■ **Information shown**
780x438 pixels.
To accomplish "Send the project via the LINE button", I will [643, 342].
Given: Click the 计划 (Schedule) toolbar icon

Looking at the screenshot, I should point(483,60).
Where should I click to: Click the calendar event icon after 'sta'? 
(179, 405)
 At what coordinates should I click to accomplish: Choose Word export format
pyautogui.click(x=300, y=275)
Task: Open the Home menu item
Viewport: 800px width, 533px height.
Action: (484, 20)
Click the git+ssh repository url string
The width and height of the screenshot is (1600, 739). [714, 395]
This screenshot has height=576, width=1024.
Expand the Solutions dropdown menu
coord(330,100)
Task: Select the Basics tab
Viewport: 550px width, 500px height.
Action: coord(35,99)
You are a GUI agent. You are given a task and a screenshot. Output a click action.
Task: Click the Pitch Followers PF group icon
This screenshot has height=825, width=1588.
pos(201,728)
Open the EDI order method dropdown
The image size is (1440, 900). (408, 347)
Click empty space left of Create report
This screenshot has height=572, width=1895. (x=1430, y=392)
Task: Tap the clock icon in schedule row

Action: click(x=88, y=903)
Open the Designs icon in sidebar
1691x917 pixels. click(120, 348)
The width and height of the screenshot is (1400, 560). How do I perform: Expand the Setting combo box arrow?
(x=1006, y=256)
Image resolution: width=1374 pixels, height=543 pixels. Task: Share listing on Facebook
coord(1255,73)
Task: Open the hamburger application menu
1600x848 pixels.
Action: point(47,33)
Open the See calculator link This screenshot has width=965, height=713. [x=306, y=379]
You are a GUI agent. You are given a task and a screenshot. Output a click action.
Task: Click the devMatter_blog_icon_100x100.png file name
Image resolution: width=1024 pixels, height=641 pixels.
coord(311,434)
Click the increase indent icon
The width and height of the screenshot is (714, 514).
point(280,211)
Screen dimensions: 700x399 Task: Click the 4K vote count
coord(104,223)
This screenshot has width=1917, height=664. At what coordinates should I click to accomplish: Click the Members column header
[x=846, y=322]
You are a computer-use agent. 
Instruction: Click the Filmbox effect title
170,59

■ **Work instructions**
Repeat the listing above without any change.

■ **Completed exercise**
780x438 pixels.
To accomplish "Send the project via the LINE button", I will [643, 342].
Given: Click the 计划 (Schedule) toolbar icon

Looking at the screenshot, I should point(483,60).
Where should I click to: Click the calendar event icon after 'sta'? 
(179, 405)
 At what coordinates should I click to accomplish: Choose Word export format
pyautogui.click(x=300, y=275)
Task: Open the Home menu item
Viewport: 800px width, 533px height.
Action: (484, 20)
Click the git+ssh repository url string
The width and height of the screenshot is (1600, 739). [714, 395]
This screenshot has height=576, width=1024.
Expand the Solutions dropdown menu
coord(330,100)
Task: Select the Basics tab
Viewport: 550px width, 500px height.
Action: coord(35,99)
You are a GUI agent. You are given a task and a screenshot. Output a click action.
Task: Click the Pitch Followers PF group icon
This screenshot has height=825, width=1588.
pos(201,728)
Open the EDI order method dropdown
The image size is (1440, 900). (408, 347)
Click empty space left of Create report
This screenshot has height=572, width=1895. (x=1430, y=392)
Task: Tap the clock icon in schedule row

Action: click(x=88, y=903)
Open the Designs icon in sidebar
1691x917 pixels. click(120, 348)
The width and height of the screenshot is (1400, 560). How do I perform: Expand the Setting combo box arrow?
(x=1006, y=256)
Image resolution: width=1374 pixels, height=543 pixels. Task: Share listing on Facebook
coord(1255,73)
Task: Open the hamburger application menu
1600x848 pixels.
Action: point(47,33)
Open the See calculator link This screenshot has width=965, height=713. [x=306, y=379]
You are a GUI agent. You are given a task and a screenshot. Output a click action.
Task: Click the devMatter_blog_icon_100x100.png file name
Image resolution: width=1024 pixels, height=641 pixels.
coord(311,434)
Click the increase indent icon
The width and height of the screenshot is (714, 514).
point(280,211)
Screen dimensions: 700x399 Task: Click the 4K vote count
coord(104,223)
This screenshot has width=1917, height=664. At what coordinates should I click to accomplish: Click the Members column header
[x=846, y=322]
You are a computer-use agent. 
Instruction: Click the Filmbox effect title
170,59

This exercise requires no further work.